**PROBLEMS TO SOLVE:**
1) In the text on the Irish showband and beat group scene, what award did Brendan Boyer receive?
2) Continue the text on the Irish showband and beat group scene from where it stops.

**EXCERPTED TEXT:**
+++

During the 50’s and early 60’s the Irish music scene was dominated by showbands, these were normally made up of 3 guitarists, 3 members on a brass section , a keyboard player and a drummer. Names like The Royal Showband, Brendan Boyer the Royal’s lead singer had a massive hit in UK with a song called ‘The Hucklebuck’ and received music’s highest award of a Carl Allen Award, this made Boyer and the Royal Showband superstars in Ireland. Many of these bands also travelled to UK and America playing to large crowds in the Irish clubs earning more money at the time than the Beatles or Rolling Stones. Other big names on the showband scene were Dickey Rock and The Miami, The Capitol featuring Butch Moor and of course The Clipper Carlton Irelands first showband to name but a few. Beat groups were something very new and as far as I can remember there was only the Kingbees and a fantastic group called the Creatures and that was about it. The only gigs we could get at the time was as an ‘Interval bands’ to the big showband names. We normally got to play about 4 or 5 songs and were mostly ignored by the hundreds that would fill the ballrooms to see what ever feature showband was playing. I remember one lad shouting up at us , “get off you long haired fucking gits! ”
Dublin, I think, was the first to recognise the growing popularity of the beat clubs in the UK and saw a need to open such venues similar to the Cavern in Liverpool , Tiles in London to facilitate the growing Irish beat group scene etc. A few beat clubs started to open across the city, like The 5 in Harcourt Street, which was a basement club very like the Cavern in Liverpool and became home to the Creatures,( photo of the Creatures on stage at the 5)

+++

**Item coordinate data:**
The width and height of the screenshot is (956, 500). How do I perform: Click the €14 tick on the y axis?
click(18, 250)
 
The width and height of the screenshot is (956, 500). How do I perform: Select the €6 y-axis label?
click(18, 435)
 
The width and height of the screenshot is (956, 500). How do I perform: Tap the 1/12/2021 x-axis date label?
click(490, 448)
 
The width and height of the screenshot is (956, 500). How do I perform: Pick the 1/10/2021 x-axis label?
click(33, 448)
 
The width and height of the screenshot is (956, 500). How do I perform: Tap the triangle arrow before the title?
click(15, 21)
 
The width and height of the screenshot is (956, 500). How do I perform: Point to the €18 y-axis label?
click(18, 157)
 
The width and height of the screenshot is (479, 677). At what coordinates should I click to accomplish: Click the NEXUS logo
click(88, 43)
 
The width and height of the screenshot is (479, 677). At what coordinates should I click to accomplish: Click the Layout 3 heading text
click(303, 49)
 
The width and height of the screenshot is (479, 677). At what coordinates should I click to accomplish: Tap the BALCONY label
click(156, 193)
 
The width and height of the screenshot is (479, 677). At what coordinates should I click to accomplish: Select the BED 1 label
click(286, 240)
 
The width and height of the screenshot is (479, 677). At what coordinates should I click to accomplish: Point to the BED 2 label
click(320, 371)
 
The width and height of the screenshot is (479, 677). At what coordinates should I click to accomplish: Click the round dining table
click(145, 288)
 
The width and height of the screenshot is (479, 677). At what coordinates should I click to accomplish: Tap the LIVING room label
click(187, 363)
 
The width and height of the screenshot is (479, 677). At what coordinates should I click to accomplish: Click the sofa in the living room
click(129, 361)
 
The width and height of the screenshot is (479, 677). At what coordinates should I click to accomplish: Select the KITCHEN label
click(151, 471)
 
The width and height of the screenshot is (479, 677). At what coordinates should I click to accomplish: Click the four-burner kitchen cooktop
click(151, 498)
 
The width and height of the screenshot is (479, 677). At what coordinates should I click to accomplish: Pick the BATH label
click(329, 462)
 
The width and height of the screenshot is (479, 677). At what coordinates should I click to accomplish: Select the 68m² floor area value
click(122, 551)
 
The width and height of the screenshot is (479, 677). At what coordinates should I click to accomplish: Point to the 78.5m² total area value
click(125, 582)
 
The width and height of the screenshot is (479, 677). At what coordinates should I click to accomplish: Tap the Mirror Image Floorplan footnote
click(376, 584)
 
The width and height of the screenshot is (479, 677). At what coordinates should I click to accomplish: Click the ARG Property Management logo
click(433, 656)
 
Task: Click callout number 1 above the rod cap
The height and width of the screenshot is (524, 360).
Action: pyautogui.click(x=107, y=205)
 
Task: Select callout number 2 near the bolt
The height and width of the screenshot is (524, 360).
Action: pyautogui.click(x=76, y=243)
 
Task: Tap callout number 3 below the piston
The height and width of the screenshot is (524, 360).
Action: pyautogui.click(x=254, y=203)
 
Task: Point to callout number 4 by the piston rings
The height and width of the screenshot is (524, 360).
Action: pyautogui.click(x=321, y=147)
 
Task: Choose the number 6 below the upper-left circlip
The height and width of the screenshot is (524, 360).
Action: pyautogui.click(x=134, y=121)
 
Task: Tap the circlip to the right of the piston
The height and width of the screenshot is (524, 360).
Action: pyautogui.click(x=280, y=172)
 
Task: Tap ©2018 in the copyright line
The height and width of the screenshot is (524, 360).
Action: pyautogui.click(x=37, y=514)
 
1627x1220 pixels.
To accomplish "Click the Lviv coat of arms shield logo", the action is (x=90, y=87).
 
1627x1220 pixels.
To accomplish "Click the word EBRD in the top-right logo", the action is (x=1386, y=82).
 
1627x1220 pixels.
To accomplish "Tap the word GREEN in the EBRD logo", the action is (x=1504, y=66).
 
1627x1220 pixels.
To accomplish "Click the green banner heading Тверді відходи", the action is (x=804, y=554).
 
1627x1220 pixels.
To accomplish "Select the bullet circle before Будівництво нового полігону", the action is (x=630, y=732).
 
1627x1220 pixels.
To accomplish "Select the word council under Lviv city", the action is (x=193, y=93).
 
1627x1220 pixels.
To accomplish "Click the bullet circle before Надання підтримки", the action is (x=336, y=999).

+++

**ANSWERS FOR THIS EXERCISE:**
1) A Carl Allen Award.

2)
The Kingbees started to get a following and by this stage I had persuaded my dad to buy me a full kit of drums but not just your normal kit but the Rolls Royce of drums, Ludwig, in the same mottled gray as the Beatles Ringo Stars kit!! Told you I was spoilt. I remember a few of our early shows, one that stands out was our first gig outside Dublin in a town called a gig in the Tipperary, all of us cramped in a mini bus making are way to some far off ballroom in the depths of the country and only to play as a support band to one of Ireland’s leading showbands, the Miami. Prior to this trip I had been watching the Rolling Stones on telly and noticed Brian Jones had the coolest tab collared shirt on , he had it closed and was not wearing a tie, I loved it and insisted we all should get tab collared shirts to wear on stage. What a site we must have looked following the smartly groomed and suited Miami Showband on stage with our long scruffy hair, tab collared shirts , Cuban heeled shoes. The country folk had never seen anything like us! No sooner had we started the show than a priest, who were ever present at dances, rushed on stage, unplugged our equipment and threw us out saying we were to sexually suggestive both in our dress and music!!! That was the last ballroom we played from then on it was beat clubs.
By this time the Kingbees were getting better known and even had a fan club and screaming girls at every appearance. We had already made our first appearance on the national television station RTE’s (Radio Telefís Éireann) Showband Show alongside Brendan Boyer doing his Hucklebuck and a beautiful young singer called Kelly and her showband the Nevada. We also released our first record which of course was a cover of the Muddy Waters song ‘I’m a Kingbee’ How exciting was this, Brian Epstein was sure to call any day now I kept telling the boys??? We felt like stars as we arrived on the sound stage of Irelands film studios Ardmore in Bray, Co Wicklow. Tony Boland (no relation) signed us to his Tempo label and the producer he had flown in from UK was none other than John Paul Jones, who went onto fame and fortune as bass player for Led Zeppelin.
The Kingbees were becoming recognised wherever we went and one funny incident I remember took place whilst I was walking down Dublin’s main thoroughfare, O’Connell Street , when a young shop assistant came rushing out of her shop yelling at me “Ya dirty feckin bastard!” I was shocked and asked what I had done? Still yelling she replied “Ya dirty feckin bastard, leaving Lulu like that!”
“No” I replied, "that was Maurice Gibb, I’m Maurice Boland and the band is the Kingbees, not the BeeGees” still yelling she yelled “ Kingbees, BeeGees your all the same you rock stars!!!” ‘Rock Star’ I thought, now that’s not so bad. Fame at last!
I can’t remember if we were actually making money but at a guess I’d say about 10 shillings each a night! It was around this time that the Kingbees were booked to play Germany, we couldn’t believe it we were heading for the very country that helped launch the Beatles, Gerry and The Pacemakers, The Fourmost , the Swinging Blue Jeans etc etc. I was 16 at the time and I can’t really remember if I ran away or bullied my parents into letting me go, possibly the later. Anyway, we boarded a boat with all are equipment at the Dublin port from there we sailed to Germany and then by train to our first venue in a town called Brunswick to play a week long stint at The Party Club. Most of the Germany period was lost in my memory (Me playing in Hanover)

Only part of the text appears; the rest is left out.